Greenlanders
Mystified By
Incredible Shrinking Glacier
By Agence France
Presse
29 September, 2004
Agence France Presse
Residents of Ilulissat, the town on Greenland's
western coast famed for the majestic icebergs that glide through its
icefjord, nearly choked on their morning coffee as they read the news:
the town's biggest attraction was melting away.
The Groenlands Posten newspaper sent locals into a tizzy when a few
weeks ago it described how the Sermeq Kujalleq glacier, one of the most
active glaciers in the world, had receded by more than five kilometers
(three miles) in the past two years.
"There is a
risk that the glacier will stop calving into the icefjord," it
said, using the term which normally describes a cow giving birth but
is also used by scientists to describe how a piece of a glacier breaks
off and forms an iceberg.
The chilling news
came just two months after UNESCO placed the Ilulissat Icefjord on the
World Heritage List.
"The combination
of a huge ice-sheet and the dramatic sounds of a fast-moving glacial
ice-stream calving into a fjord covered by icebergs makes for a dramatic
and awe-inspiring natural phenomenon," the UN's cultural body said.
The Ilulissat Icefjord
"is an outstanding example of a stage in the Earths history: the
last ice age of the Quaternary Period". The glacier is one of only
a few whose ice cap reaches all the way down to the sea, with more than
35 cubic kilometers of ice cascading down the ice sheet into the ice-choked
fjord each year.
Located 250 kilometers
(155 miles) north of the Arctic Circle, Ilulissat is home to 5,000 people,
most of whom live off shrimp and halibut fishing as well as the all-important
tourism industry.
Some 15,000 tourists
visit the town each year, or about half of all those who visit Greenland.

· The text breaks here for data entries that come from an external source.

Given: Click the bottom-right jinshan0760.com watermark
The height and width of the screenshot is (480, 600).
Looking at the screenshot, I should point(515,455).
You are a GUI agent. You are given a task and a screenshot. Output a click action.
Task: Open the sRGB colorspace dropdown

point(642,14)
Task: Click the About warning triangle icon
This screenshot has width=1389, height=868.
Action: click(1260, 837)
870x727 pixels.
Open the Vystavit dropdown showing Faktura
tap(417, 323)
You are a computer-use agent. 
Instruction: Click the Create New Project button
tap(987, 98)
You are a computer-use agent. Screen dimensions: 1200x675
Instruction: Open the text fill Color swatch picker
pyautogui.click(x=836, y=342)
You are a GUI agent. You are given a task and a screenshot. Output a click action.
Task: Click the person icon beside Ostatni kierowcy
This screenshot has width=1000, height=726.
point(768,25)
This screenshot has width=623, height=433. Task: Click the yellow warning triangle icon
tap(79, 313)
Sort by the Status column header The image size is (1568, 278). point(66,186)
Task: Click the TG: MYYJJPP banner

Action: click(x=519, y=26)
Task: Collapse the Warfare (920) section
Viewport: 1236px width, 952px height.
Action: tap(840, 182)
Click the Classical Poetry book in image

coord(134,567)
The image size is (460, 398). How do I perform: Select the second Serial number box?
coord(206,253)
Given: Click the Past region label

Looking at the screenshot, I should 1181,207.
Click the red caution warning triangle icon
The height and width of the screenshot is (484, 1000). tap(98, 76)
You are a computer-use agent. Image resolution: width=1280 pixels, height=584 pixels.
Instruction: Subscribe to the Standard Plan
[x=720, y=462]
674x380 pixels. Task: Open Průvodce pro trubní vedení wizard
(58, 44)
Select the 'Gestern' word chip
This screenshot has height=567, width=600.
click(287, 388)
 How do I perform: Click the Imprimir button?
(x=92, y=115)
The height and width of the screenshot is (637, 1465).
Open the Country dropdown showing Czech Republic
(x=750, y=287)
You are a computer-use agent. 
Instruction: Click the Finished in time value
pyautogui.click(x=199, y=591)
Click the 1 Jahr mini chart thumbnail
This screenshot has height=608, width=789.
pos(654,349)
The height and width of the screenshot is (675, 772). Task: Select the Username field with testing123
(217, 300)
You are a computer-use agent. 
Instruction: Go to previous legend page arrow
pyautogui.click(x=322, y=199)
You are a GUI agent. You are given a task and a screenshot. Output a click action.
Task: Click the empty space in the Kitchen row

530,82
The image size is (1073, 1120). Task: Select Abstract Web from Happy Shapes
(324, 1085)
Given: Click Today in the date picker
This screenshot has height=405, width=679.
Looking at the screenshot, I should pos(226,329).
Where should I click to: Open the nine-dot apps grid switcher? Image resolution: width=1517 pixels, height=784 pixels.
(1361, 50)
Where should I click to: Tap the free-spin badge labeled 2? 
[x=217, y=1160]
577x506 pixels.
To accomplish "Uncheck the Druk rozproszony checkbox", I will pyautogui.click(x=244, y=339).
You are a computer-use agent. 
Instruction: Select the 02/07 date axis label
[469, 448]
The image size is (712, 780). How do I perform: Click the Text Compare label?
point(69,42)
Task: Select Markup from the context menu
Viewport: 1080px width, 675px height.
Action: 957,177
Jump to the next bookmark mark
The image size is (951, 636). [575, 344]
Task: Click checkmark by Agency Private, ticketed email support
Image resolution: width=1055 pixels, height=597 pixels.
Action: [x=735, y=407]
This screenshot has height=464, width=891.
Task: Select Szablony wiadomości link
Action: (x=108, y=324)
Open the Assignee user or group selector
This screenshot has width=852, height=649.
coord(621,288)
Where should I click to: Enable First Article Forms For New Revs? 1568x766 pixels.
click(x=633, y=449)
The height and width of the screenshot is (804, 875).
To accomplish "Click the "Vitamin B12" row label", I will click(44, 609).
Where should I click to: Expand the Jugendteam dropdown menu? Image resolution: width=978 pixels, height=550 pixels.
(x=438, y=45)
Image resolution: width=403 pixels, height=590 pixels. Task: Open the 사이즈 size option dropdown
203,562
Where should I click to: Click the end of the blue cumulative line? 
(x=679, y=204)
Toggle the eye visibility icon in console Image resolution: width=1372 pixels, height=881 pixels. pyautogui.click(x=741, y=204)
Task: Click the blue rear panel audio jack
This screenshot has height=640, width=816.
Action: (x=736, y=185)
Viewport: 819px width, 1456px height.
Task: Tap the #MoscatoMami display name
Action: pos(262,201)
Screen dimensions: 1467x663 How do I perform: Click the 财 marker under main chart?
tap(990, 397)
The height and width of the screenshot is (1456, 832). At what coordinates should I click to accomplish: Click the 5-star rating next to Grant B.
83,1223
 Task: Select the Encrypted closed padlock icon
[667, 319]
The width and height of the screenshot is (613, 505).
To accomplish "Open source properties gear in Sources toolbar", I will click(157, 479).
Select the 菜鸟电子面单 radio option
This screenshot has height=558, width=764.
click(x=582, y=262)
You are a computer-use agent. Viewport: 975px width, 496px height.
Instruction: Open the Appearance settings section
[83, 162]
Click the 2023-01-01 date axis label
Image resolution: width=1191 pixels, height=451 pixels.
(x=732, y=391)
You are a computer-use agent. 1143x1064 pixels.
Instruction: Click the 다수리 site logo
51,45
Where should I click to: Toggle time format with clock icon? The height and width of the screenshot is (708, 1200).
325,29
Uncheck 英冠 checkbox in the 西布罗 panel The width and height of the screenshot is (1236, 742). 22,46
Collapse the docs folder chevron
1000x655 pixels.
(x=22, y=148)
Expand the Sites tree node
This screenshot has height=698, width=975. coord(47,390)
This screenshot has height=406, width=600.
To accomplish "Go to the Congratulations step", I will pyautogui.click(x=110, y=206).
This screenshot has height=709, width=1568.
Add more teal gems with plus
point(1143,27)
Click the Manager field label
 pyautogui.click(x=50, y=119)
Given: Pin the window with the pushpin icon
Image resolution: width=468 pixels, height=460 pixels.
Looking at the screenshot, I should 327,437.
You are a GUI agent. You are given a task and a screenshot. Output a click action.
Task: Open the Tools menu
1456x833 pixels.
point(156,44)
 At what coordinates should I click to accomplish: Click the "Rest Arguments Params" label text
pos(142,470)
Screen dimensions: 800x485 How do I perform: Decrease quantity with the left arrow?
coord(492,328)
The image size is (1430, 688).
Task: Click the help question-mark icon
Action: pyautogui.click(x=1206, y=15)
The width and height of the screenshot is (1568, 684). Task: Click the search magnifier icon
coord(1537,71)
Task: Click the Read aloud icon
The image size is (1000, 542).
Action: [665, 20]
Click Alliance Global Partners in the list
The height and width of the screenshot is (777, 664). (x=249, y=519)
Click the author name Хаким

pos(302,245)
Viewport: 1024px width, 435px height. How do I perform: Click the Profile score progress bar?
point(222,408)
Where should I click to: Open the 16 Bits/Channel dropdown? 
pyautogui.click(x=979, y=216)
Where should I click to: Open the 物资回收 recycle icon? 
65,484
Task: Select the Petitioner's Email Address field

In addition, 235 luxury cruiseboats laden with tourists docked on the
island this summer, carrying thousands of people keen to experience
the dramatic sights and sounds of the moving ice.
"I hope this
isn't true, that the glacier is not sleeping ... The tourists come here
just to see the magic spectacle of the icebergs," says Anton, who
works at a local hotel.
Glacier experts
were able to ease islanders' fears somewhat. They said that despite
fears of dramatic climate change due to global warming, it was unlikely
that Ilulissat would become a "quiet" glacier, behaving like
most of the others in the world.
"The glacier
has receded a lot since 2002, which is very surprising and new since
it had been relatively stable, almost unchanged since the 1950s,"
glacier expert Henrik Hoejmark Thomsen of the Geological Survey of Denmark
and Greenland told AFP.
Satellite photos
taken in 2003 showed that the glacier had regressed by five to seven
kilometers, a shrinkage which has continued according to observations
made by hunters and helicopter pilots who have flown over the region
recently.
"However, there
is no danger that the glacier will stop producing iceslides, even if
it recedes, Thomsen said.
"The regression
and expansion of the glacier is not an exceptional phenomenon. In 1860,
it reached the middle of the Ilulissat Icefjord, and 5,000 years before
that it had receded by 20 kilometers," he said.
In the meantime,
tourist boats will continue to sail through the fjord, maneuvring carefully
between the icebergs.
On this day, a few
awestruck tourists ask the captain to steer their boat closer to an
iceberg, only to hear his ominous warning: "The icebergs may look
calm, but they can crack suddenly and create huge waves, and you won't
have a chance. Remember the Titanic."